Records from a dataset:

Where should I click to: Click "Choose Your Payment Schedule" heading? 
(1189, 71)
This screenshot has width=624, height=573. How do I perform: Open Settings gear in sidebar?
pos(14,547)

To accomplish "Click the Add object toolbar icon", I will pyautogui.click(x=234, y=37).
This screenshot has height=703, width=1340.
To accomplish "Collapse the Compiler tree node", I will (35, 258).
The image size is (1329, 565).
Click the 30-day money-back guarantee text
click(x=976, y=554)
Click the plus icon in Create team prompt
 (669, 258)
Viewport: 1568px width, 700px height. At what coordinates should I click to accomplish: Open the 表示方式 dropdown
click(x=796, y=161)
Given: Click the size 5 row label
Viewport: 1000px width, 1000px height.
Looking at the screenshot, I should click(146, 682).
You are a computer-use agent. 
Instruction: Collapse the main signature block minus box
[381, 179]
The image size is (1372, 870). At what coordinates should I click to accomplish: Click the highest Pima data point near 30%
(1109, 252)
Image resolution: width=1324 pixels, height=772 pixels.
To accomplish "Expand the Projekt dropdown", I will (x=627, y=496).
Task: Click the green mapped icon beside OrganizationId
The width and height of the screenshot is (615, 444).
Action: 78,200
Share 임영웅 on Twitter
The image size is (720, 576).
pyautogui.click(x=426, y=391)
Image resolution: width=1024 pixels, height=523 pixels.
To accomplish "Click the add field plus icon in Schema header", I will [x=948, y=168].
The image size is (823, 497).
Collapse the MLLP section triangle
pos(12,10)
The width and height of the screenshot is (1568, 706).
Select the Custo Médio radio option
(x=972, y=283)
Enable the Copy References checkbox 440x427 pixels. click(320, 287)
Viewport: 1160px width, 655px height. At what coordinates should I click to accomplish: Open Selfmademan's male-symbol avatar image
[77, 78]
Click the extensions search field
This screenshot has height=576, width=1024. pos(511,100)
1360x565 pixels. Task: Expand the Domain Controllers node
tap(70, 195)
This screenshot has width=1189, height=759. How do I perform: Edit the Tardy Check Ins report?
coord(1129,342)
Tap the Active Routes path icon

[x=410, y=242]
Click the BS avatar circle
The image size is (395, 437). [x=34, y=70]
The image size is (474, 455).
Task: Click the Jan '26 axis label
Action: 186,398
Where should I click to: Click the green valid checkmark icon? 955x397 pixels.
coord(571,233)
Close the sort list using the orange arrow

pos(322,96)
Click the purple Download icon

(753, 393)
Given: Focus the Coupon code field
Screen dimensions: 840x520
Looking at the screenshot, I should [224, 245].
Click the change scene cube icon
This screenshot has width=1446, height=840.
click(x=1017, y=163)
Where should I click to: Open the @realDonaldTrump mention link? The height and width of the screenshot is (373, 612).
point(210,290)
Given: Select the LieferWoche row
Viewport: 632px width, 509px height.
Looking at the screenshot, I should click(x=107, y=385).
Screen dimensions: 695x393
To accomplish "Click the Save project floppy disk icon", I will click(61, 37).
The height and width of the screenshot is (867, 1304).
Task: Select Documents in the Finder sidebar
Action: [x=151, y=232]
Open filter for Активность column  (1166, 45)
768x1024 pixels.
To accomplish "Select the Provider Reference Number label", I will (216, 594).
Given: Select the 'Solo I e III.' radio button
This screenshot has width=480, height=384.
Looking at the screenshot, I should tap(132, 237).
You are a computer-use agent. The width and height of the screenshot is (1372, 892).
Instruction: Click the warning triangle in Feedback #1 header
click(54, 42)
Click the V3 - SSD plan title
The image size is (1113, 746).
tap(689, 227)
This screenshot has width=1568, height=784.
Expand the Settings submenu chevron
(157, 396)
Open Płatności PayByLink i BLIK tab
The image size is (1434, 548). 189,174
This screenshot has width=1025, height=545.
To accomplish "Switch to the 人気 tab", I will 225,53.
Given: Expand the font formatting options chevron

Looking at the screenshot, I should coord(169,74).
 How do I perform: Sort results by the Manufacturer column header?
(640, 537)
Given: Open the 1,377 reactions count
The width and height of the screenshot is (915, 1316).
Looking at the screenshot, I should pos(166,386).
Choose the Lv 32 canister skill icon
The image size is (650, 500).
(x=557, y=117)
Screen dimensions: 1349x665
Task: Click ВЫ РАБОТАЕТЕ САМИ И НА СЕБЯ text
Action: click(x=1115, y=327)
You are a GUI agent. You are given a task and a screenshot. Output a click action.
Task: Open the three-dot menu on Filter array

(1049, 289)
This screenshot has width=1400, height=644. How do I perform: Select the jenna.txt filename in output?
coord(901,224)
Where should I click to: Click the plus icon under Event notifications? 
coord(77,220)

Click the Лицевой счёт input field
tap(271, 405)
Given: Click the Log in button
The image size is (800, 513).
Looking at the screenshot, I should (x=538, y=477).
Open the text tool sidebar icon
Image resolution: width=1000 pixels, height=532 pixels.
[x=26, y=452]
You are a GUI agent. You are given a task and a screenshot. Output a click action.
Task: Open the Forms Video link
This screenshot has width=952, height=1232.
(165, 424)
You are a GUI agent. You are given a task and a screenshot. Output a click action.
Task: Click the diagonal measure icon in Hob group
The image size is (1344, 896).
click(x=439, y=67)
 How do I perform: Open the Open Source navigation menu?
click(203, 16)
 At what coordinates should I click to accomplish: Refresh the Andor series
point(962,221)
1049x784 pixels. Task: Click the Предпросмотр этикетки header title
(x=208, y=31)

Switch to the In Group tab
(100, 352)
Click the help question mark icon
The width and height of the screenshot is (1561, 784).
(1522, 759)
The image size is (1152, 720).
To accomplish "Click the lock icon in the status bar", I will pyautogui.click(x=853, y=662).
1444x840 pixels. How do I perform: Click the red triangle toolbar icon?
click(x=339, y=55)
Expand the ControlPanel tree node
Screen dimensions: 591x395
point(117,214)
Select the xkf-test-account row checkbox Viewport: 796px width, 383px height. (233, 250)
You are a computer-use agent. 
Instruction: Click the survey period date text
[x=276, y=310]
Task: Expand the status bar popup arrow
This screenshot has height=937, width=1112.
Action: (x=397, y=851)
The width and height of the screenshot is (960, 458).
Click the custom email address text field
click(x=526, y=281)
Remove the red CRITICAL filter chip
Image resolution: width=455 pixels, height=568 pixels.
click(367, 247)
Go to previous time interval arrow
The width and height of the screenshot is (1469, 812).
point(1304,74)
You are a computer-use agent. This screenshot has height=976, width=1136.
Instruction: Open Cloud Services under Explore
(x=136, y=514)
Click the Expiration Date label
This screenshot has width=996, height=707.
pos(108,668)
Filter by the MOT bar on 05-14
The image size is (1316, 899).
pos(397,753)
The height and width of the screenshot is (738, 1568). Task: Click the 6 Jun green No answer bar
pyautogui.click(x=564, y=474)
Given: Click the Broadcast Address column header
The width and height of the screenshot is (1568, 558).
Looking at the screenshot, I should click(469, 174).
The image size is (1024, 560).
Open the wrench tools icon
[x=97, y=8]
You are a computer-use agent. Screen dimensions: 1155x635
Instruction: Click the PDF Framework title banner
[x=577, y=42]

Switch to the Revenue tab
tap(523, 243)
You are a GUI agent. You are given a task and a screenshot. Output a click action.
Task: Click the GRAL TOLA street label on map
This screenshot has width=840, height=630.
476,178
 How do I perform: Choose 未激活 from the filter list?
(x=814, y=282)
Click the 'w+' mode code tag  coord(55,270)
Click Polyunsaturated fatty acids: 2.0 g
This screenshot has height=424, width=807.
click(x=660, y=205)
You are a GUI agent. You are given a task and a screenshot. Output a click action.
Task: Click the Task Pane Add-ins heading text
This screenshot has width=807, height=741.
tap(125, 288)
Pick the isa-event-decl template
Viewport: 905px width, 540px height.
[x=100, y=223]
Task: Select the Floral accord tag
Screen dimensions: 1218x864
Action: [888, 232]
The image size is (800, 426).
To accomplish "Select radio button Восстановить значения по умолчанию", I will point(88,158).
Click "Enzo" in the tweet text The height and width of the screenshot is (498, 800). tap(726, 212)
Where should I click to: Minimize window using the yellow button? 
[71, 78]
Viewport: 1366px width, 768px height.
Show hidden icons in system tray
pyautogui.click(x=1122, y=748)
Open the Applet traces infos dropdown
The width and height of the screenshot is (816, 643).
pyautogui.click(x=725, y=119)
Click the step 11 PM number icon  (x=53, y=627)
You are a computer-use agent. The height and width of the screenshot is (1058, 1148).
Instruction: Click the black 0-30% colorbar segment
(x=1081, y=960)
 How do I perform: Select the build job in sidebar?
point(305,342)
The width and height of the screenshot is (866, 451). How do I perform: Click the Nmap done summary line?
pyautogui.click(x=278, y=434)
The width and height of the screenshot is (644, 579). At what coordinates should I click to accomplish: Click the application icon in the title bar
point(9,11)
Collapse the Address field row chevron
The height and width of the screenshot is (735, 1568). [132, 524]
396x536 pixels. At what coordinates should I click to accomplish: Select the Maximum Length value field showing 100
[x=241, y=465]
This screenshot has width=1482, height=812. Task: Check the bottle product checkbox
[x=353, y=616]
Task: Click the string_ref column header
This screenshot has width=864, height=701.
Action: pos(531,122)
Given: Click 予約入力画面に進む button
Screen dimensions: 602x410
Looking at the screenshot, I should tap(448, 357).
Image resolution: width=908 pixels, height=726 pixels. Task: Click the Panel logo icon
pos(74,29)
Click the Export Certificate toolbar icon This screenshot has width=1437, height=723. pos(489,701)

## WHAT TO WORK ON
Look through the data above and return exactly the lines from the one that contains "Task: Click the green" to the one that contains "The width and height of the screenshot is (1568, 706).", inclusive, with nothing else.

## ANSWER TO THIS EXERCISE
Task: Click the green mapped icon beside OrganizationId
The width and height of the screenshot is (615, 444).
Action: 78,200
Share 임영웅 on Twitter
The image size is (720, 576).
pyautogui.click(x=426, y=391)
Image resolution: width=1024 pixels, height=523 pixels.
To accomplish "Click the add field plus icon in Schema header", I will [x=948, y=168].
The image size is (823, 497).
Collapse the MLLP section triangle
pos(12,10)
The width and height of the screenshot is (1568, 706).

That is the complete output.